Jelang G20 Pemerintah Repot Mikir Parkir Pesawat, Ada Kepala Negara Bawa 3 Pesawat lho!

Gempita.co – Mengingat kapasitas pesawat di Bandara I Gusti Ngurah Rai, Bali terbatas, hal teknis parkir pesawat dibahas pemerintah.

Menteri Koordinator Bidang Kemaritiman dan Investasi Luhut Binsar Pandjaitan menjelaskan, saat ini pemerintah masih akan lanjutan mengenai parkir pesawat kepala negara akan datang ke KTT G20 di Bali.

Bacaan Lainnya

Pasalnya, dari informasi yang diterima pemerintah bahkan beberapa kepala negara harus menerbangkan 3 pesawat.

“Karena ada kepala negara yang bawa 3 pesawat. Padahal kan kemampuan parking space di sana kan terbatas juga. Sekarang pesawat yang masuk ke Bali sudah 132% dua minggu, sekarang saya gak tahu berapa,” jelas Luhut saat ditemui di Hotel Mandarin Oriental, Rabu (12/10/2022).

Luhut menjelaskan, selain Bandara I Gusti Ngurah Rai, pemerintah juga akan mempersiapkan Bandara Internasional Lombok, Bandara Internasional Juanda, dan Bandara Internasional Banyuwangi sebagai tempat parkir pesawat kepala-kepala negara G20.

Adapun penentuan lokasi parkir pesawat setiap kepala negara masih dibahas pemerintah. Misalnya, pesawat kepala negara China, Jepang, Korea Selatan, Kanada, Jerman, dan seterusnya akan diperkirakan di bandara apa.

“Jadi nanti sebagian setelah dia drop passengers-nya, mungkin dia akan kita taruh di Lombok, di Surabaya, atau di Banyuwangi,” tuturnya.

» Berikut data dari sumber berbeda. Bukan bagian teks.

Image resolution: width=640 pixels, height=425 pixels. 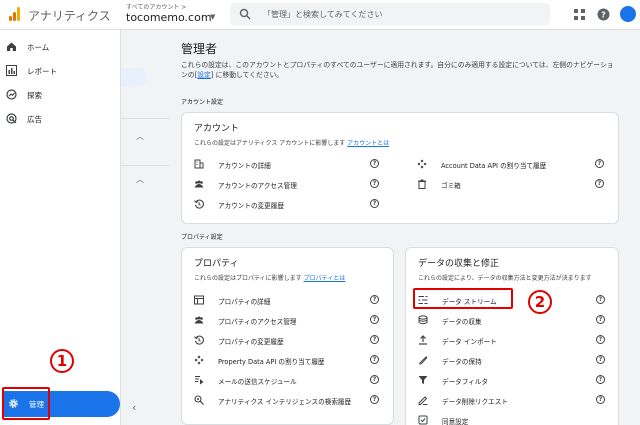 What do you see at coordinates (212, 17) in the screenshot?
I see `chevron-down-icon: ▼` at bounding box center [212, 17].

“Kita lihat nanti (penentuan tempat parkir masing-masing negara), lagi kita rapatkan,” kata Luhut lagi.

Adapun melansir dari laman resmi Kementerian Perhubungan (Kemenhub) menjelaskan, Terminal VVIP di Bandara I Gusti Ngurah Rai, Bali telah siap untuk menyambut para kepala negara yang akan hadir secara fisik di KTT G20 di Bali.

Menteri Perhubungan Budi Karya Sumadi dalam siaran resminya tersebut menjelaskan, revitalisasi sudah mencapai 99%.

Surprise, dalam waktu 3,5 bulan revitalisasi terminal VVIP ini sudah bisa kita selesaikan. Kita memang harus siapkan terminal ini dengan anggun dan apik, karena akan menjadi titik jumpa para pemimpin negara. Sehingga bisa memberikan impresi atau kesan yang baik dari para tamu negara G20,” jelas Budi dalam siaran resminya, dikutip Rabu (12/10/2022).